The biggest problem with the bailout (aside from my usual gripes) is that the plan's proponents are setting improper expectations around the plan's benefits, by assigning benefits to it that the plan simply isn't capable of delivering. The problem with this is twofold: It suggests that the framers of the plan haven't a bloody clue as to the true dynamics of the economic malaise affecting the country, and it could potentially set the nation up for an even greater confidence crisis when the plan fails to deliver
Economist Joseph Stiglitz now sings the bail out blues:
The rescue plan that was just defeated was far better than what the Bush administration originally proposed. But its basic approach remained critically flawed. First, it relied – once again – on trickle-down economics: somehow, throwing enough money at Wall Street would trickle down to Main Street, helping ordinary workers and homeowners. Trickle-down economics almost never works, and it is no more likely to work this time.
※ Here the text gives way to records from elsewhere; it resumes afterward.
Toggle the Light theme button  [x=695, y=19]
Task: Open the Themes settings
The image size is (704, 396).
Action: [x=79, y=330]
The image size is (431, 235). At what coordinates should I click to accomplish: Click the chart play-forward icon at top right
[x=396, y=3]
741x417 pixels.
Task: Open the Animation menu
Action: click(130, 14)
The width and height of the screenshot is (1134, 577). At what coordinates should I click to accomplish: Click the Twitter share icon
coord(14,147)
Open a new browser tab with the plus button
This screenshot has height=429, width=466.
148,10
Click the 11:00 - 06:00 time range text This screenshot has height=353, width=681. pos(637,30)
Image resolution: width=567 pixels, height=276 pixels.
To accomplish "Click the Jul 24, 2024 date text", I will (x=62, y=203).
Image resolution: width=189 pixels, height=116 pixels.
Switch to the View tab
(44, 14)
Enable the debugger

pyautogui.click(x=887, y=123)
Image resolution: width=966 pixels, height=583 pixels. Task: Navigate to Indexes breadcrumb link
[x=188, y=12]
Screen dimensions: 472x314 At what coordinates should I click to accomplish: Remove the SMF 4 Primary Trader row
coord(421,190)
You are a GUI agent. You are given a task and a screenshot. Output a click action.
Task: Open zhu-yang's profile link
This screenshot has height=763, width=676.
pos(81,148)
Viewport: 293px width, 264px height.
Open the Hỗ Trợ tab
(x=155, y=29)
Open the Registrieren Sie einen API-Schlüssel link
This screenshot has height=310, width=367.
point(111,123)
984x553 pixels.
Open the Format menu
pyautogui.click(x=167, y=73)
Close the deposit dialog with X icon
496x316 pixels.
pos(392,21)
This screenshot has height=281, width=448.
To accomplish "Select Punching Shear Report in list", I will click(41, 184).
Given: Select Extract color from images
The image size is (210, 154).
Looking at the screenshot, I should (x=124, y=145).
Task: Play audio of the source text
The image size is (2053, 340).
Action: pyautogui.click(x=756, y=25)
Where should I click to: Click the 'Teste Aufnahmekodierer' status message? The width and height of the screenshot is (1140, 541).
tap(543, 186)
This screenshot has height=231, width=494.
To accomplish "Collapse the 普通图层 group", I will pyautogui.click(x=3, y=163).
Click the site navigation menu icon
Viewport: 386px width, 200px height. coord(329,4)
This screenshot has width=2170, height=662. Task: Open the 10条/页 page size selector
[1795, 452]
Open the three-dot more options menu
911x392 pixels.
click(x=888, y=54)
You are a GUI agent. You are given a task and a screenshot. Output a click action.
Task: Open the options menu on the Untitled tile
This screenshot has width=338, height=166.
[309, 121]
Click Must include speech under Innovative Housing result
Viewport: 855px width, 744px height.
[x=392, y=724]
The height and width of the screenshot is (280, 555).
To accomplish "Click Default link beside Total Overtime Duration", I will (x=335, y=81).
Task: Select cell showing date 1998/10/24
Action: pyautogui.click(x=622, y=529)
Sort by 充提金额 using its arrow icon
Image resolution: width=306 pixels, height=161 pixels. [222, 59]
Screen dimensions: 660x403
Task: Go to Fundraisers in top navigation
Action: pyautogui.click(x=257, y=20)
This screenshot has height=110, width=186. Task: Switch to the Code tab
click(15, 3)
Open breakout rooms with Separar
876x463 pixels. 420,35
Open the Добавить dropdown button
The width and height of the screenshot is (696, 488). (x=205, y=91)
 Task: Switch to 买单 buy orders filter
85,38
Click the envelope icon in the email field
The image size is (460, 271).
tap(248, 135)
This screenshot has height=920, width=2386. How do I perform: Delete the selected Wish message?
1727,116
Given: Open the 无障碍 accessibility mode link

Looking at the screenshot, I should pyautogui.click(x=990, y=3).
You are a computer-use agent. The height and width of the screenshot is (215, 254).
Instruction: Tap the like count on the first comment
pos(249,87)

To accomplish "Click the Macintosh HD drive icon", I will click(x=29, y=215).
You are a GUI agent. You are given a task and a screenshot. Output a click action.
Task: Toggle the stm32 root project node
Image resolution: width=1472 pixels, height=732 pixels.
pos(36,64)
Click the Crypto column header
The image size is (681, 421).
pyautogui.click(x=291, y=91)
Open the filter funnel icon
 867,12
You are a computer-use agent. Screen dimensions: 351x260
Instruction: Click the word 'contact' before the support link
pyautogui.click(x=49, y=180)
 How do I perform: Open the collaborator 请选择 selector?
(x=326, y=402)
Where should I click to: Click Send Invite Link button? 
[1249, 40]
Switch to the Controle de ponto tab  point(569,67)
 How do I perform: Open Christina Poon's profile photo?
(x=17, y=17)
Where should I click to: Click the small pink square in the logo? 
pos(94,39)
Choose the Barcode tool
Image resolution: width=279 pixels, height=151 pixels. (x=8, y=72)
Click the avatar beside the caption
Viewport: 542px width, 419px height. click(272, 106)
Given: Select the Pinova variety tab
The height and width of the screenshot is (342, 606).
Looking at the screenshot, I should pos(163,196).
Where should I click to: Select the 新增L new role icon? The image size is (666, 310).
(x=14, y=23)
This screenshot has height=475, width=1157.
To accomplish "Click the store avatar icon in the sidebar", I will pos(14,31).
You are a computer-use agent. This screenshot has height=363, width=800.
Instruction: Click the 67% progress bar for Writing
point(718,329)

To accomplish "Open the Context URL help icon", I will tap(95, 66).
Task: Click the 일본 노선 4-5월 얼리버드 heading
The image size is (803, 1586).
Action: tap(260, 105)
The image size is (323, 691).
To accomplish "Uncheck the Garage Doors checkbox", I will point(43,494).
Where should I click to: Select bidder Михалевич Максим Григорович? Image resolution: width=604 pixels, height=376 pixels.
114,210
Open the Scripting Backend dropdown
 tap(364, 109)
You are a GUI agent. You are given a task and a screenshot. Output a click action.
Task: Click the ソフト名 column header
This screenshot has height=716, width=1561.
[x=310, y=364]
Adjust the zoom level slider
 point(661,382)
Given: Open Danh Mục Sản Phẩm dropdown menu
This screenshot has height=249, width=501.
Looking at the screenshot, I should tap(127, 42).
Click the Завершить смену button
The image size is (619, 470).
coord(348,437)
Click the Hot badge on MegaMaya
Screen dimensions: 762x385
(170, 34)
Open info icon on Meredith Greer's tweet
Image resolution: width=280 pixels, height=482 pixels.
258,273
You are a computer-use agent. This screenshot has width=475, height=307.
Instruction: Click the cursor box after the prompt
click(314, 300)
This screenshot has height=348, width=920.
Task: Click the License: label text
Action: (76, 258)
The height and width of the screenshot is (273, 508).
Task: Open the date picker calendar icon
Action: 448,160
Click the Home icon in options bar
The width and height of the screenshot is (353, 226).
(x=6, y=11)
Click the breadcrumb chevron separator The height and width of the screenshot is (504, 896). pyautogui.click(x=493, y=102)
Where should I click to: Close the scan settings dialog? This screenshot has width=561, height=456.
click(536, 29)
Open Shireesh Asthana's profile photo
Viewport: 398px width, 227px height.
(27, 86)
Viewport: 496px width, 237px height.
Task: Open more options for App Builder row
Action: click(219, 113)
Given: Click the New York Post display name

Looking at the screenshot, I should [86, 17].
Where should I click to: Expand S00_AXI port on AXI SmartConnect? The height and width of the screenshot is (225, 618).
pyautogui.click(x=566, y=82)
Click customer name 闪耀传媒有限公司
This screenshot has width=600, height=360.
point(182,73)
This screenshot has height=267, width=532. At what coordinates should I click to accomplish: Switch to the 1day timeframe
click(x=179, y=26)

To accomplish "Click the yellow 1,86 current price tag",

Moreover, the plan assumed that the fundamental problem was one of confidence. That is no doubt part of the problem; but the underlying problem is that financial markets made some very bad loans. There was a housing bubble, and loans were made on the basis of inflated prices.
So, why is a plan that isn't even expected to work being shoved through Congress by the carrot and stick?
Economist Roubini wonders if the increasing credit crunch is occurring because of the now $850 Billion dollar bail out:
It's plain that the current financial crisis is worsening in spite of--or perhaps because of--the Treasury rescue plan.
The strains in financial markets are becoming more, rather than less, severe in spite of the nuclear option of a $700 billion package: Interbank spreads are widening and are at a level never seen before; credit spreads are widening to new peaks; short-term Treasury yields are going back to near-zero levels as there is flight to safety; credit default swap (CDS) spreads for financial institutions are rising to extreme levels as the ban on shorting of financial stock has moved the pressures on financial firms to the CDS market; and stock markets around the world have reacted very negatively to this rescue package
Naked Capitalism has a fairly astounding analysis on the credit crisis with Paulson's plan:
When Paulson dumps out his 700 billion in treasuries it's going to be at the short end. That will drive up rates for short-term treasuries. This will obviously draw even *more* deposits into the treasury MMs. That means even less in the commercial MMs and thus less working credit, the eventual commercial MM product. Hence Paulson's billions remove working capital by competing for the deposits that could get used to make working capital loans. That 700 billion is going to go to fairly long-term mortgage securities. So Paulson's billions divert credit from working capital to long-term mortgages - from where it's most needed to where it's most wasted.
Just a side note, Goldman Sachs is projected to the big winner in this bail out.